Schuss geht nach hinten los

Das Angebot zum Dialog und Konsens sehen die Volksbegehrler als Schuldeingeständnis von Seiten der Landwitschaft.

von Wilhelm Grimm

@Albert Maier.

Eine sachliche Argumentation wird es mit diesen gesteuerten Volksbegehrern nicht geben, niemals. Warum sind wir derart krankhaft naiv.
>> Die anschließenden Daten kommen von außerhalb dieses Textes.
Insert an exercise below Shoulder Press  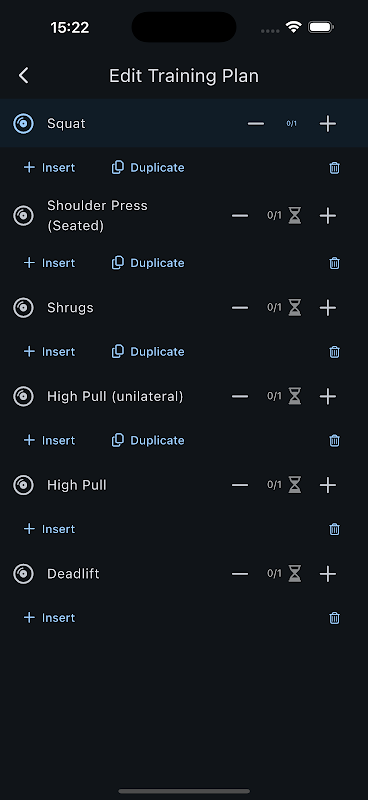[x=50, y=263]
Die Gerichte müssen entscheiden.

von Wilhelm Grimm

Die Forderung nach einem Dialog ist zwar richtig,

Aber ich gehe davon aus, dass die Iniatiatore des Volksbehren "Rettet die Bienen" und die Politiker sich einen Dreck um den Präsidenten Rukwied kümmern werden. Ernshaft werden die einen Dialog zumindest nicht betreiben. Bayern ist doch das beste Beispiel. Hier werden enteignungsgleiche Tatbestnde geschaffen. Da muss von uns mehr kommen, als der ehrliche Versuch eines Dialoges.

von Albert Maier

Selbst Schach matt gesetzt!

"Auch der Landesbauernverband in Baden-Württemberg (LBV) sieht die Notwendigkeit, den Natur- und Artenschutz weiter voranzubringen." Mit so einer Aussage setzt man sich selbst Schach matt. Denn damit erkennt man die ganz offensichtlich "gefakten", und damit falsche Ausagen der Initiatoren und ihrer wissenschaftlichen Zuarbeiter an, warum sollten die Bürger dann nicht unterschreiben?? Fakt ist, dass die Artvielfalt in Baden-Württemberg absolut in Ordnung ist und seit 20 Jahren eine gute Stabilität aufweist. Anders lautende Studien sind rein ideologischen Interessen geschuldet, nicht aber einer unabhängigen, sauberen Wissenschaft!!! Darauf müsste der DBV mit sachlicher Argumentation hinweisen!!!